(Stored data)
++++++

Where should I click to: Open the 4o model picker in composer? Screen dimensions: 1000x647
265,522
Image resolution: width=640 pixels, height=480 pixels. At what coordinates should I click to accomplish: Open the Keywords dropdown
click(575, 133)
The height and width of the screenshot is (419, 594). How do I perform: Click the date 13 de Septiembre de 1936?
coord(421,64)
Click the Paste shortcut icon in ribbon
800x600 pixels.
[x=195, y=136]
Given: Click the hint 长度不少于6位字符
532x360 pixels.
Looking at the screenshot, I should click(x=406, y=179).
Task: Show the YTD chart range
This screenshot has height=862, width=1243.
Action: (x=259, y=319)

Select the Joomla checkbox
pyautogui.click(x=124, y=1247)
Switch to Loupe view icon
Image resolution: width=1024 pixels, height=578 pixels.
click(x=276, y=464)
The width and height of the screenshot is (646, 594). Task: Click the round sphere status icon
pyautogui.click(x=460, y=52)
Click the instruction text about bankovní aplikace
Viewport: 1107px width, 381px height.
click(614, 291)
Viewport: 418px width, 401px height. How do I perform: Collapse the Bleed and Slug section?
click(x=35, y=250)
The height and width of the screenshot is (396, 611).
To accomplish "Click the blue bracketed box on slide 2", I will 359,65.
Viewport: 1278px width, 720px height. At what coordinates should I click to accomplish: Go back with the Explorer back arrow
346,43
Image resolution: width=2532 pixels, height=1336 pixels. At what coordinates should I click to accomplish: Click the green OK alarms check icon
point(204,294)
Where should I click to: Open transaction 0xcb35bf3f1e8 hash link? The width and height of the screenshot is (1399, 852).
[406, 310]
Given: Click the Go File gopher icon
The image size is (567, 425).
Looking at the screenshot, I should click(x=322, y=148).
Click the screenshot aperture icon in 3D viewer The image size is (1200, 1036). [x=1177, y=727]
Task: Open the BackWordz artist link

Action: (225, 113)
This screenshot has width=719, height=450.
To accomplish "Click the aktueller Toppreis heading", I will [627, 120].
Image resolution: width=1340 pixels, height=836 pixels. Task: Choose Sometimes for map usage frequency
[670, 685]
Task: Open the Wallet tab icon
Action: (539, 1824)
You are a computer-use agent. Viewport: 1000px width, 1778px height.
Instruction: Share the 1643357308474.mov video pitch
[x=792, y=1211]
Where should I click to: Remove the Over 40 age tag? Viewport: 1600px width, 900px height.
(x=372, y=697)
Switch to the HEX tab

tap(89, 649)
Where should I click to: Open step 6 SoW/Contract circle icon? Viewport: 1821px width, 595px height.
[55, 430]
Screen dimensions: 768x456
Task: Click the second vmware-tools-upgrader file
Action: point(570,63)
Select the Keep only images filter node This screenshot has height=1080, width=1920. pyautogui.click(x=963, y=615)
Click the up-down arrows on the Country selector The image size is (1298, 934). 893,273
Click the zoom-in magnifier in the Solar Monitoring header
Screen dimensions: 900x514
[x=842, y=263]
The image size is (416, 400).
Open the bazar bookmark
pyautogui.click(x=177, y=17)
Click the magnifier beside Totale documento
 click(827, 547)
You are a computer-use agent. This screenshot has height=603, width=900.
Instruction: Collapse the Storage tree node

++++++

Assignment ▸ Every line from the one containing "You are a computer-use agent. This" through the last line above should be retyped exactly; no other lines are wanted.

Task output ▸
You are a computer-use agent. This screenshot has height=603, width=900.
Instruction: Collapse the Storage tree node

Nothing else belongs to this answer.